“‘To do something, to get to work, and not lie dead in the midst of life.’ He sat quite still for ten minutes or more, matching his finger-tips together in thought, and then he said, ‘If you have will enough, and courage, as I believe, we’ll have you downstairs and back at work again within a year.’ Then he told me of the chair, and how I could be fastened in it to keep from falling, and learn to use the wheels for legs, as a child does how to walk. Bless him! it all came true. At first, to be sure, I was afraid, and banged about, and my arms were tired to aching, and I often cried. But Enoch took such comfort, seeing me at table even, that it was a nerve tonic. And gradually, as I strengthened, he had the doors widened, and the sills done away with, and everything set within my reach, until, when the year was up and a little more, I turned off all my work except the washing, and cooked the dinner for the doctor the next time he chanced in.
“When the weather is seasonable, too, I get all about the yard, and now I really feel ambitious to go down to see your father when the roads are settled. You see it was a special Providence that I hit my back just the spot I did, for if it had been higher up, or on my head, it might have paralyzed my arms.
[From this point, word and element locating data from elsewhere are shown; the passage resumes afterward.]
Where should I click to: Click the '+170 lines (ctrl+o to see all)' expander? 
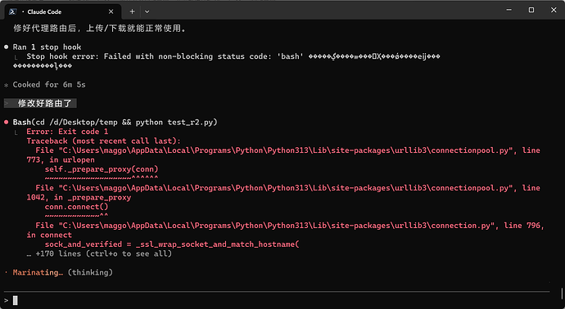[x=99, y=253]
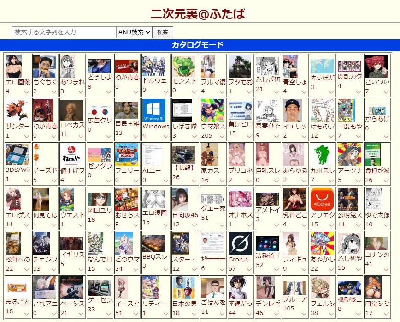Open the Windows 10 logo thread thumbnail
400x322 pixels.
coord(153,110)
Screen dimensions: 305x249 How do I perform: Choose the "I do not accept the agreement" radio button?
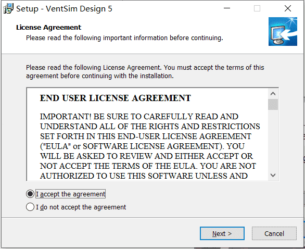tap(30, 207)
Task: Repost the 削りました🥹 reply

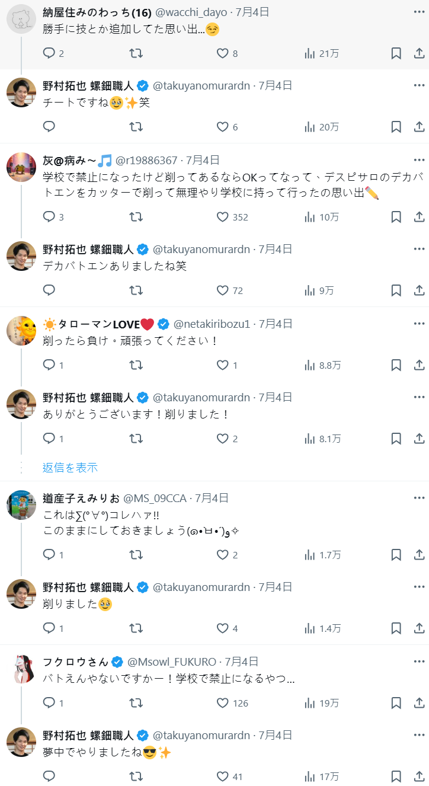Action: click(136, 628)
Yes, there’s always something to the mercy side, if we only stop to reckon up.”
The sun was setting when Brooke left Mrs. Fenton, for she had been there for two hours. The south-western sky was all aglow as the sun broke its way through the dusky clouds of falling night, and like it, the heart of the young woman glowed within her breast. Free of health and of limb, what might she not will and do, ah, if only she could become, even as that woman in the wheel-chair, one of the world’s workers!
As she walked swiftly down the road, the long shafts of light and the wind gusts also, sinking to rest, played with her hair; and at the turn she met Silent Stead, who was returning from Gilead. Thinking the opportunity had come to recognize his kindness, she stopped, half turning to the roadway; but he, either through offishness or suspecting her design, passed on with a mere greeting.
Not piqued, because she remembered Dr. Russell’s warning, Brooke went her way, smiling to herself in amusement; and when she neared the farm she broke into a run, Tatters barking and gambolling about her, so that Miss Keith, who came to the door at the sound, was forced to confess, though much against her will, that, in spite of his years of service to herself, Tatters had “transferred himself.”
Meanwhile, by a strange perversity of fate, the radiant face of the girl whom Robert Stead had passed by so curtly on the road, turned homeward with him, all unbidden, now smiling at him from between Manfred’s mobile ears, sitting opposite him at his table, and even permeating the smoke wreaths from his pipe that coiled, as in a vision, around her head in fantastic tresses.